Bitcoin Network Fees Remain a Topic of Debate

Bitcoin transaction fees have always been a topic of substantial debate. A lot of people feel the average Bitcoin fee is far too high for the regular user. There is a certain truth to this statement, although it also depends on which service is being used. A new screenshot shows how a BitPay transaction charged a fee of 16% of the transaction amount. This goes to show something will need to change sooner or later. With the SegWit scaling solution, such fees should be less of an issue moving forward.

It is evident a lot of people aren’t too happy about Bitcoin transaction fees. In several cases, users pay a  fee of several dollars to move money on the network. That is not a sustainable business model by any means. Solving this problem has proven be to be difficult, to say the least. With a proper scaling solution, that becomes less of a problem. Or that is how things should work at least, although the reality seems to be quite different. More specifically, a lot of people still complain about these fees right now.

BitPay Transaction Still Invokes High Fees

A recent BitPay transaction illustrates this problem perfectly. The user tried to send $18 worth of Bitcoin over the network. However, he was charged an additional 16% in fees. That is a very large amount, although this may have something to do with the service itself. A 16% fee results in paying over $1 for this particular Bitcoin payment. Not the largest amount ever recorded, but it is still quite significant. Bitcoin is designed to be a cheaper solution, but that is far from the case these days.

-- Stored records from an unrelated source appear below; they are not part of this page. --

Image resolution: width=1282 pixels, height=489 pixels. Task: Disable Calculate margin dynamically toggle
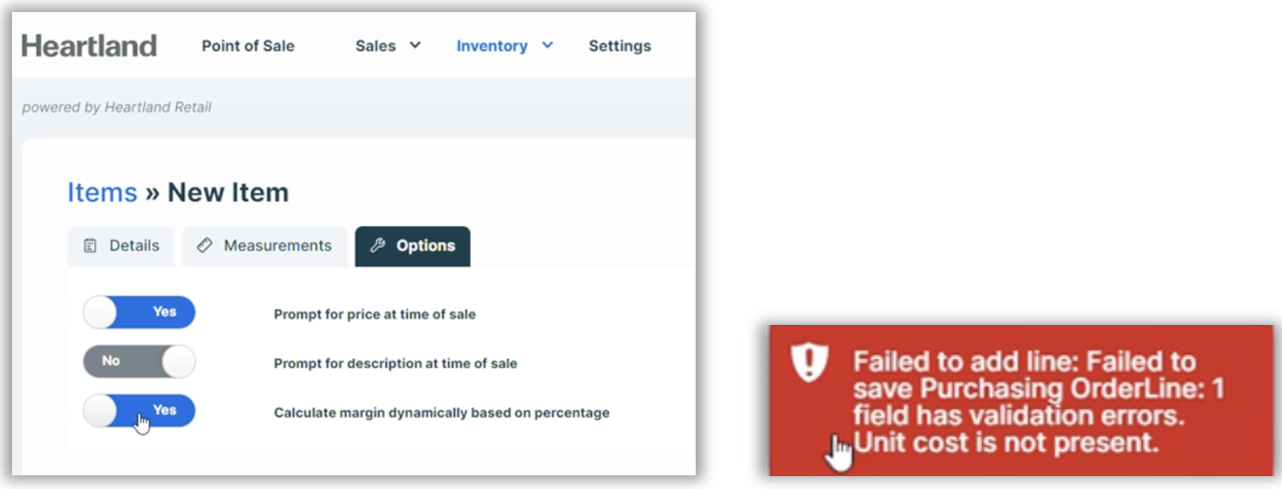click(139, 411)
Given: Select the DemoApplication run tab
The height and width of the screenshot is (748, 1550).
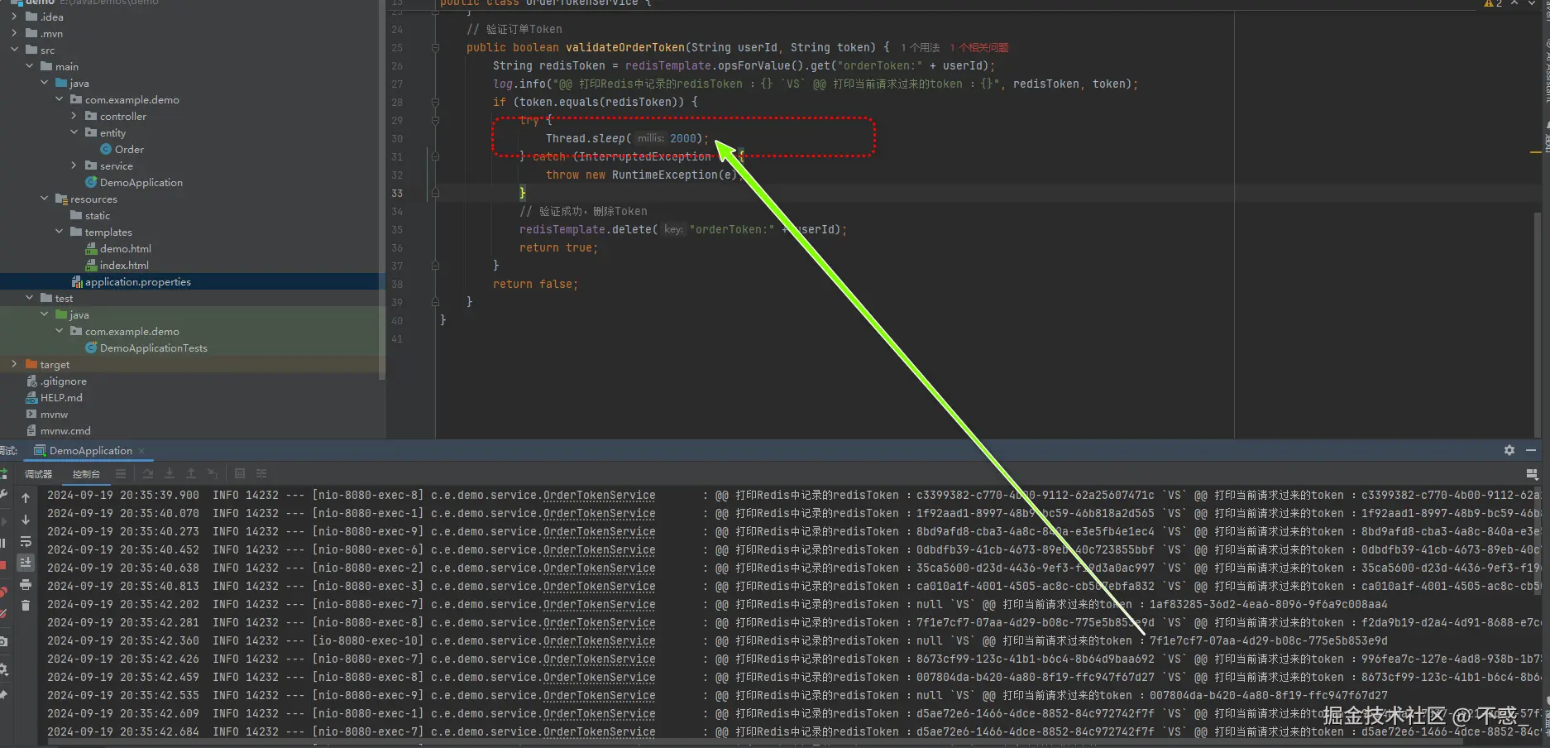Looking at the screenshot, I should tap(89, 451).
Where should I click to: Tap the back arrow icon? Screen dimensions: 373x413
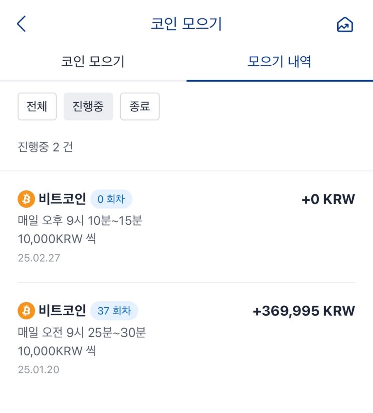click(x=21, y=24)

Moreover, one has to question how these fees look to the outside world. Using cryptocurrencies for traditional payments makes no sense whatsoever right now. SegWit activation on the Bitcoin network will effectively reduce transaction fees over time. For now, it doesn’t appear to have a big impact just yet. The service providers have to adapt these changes as well. BitPay seemingly prefers to support SegWit2x rather than the traditional SegWit implementation. It is unclear if this will have any impact on fees moving forward.

One could argue Bitcoin Cash is a viable alternative. That is not entirely true either, even though it reduces network costs quite a bit. However, one has to wait for hours in between network blocks every now and then. It isn’t a viable solution in this regard either, unfortunately. It is evident something needs to change in the Bitcoin world sooner rather than later. Not just on the technology side, but also for companies processing these payments. BitPay certainly has some explaining to do in this regard, that much is certain.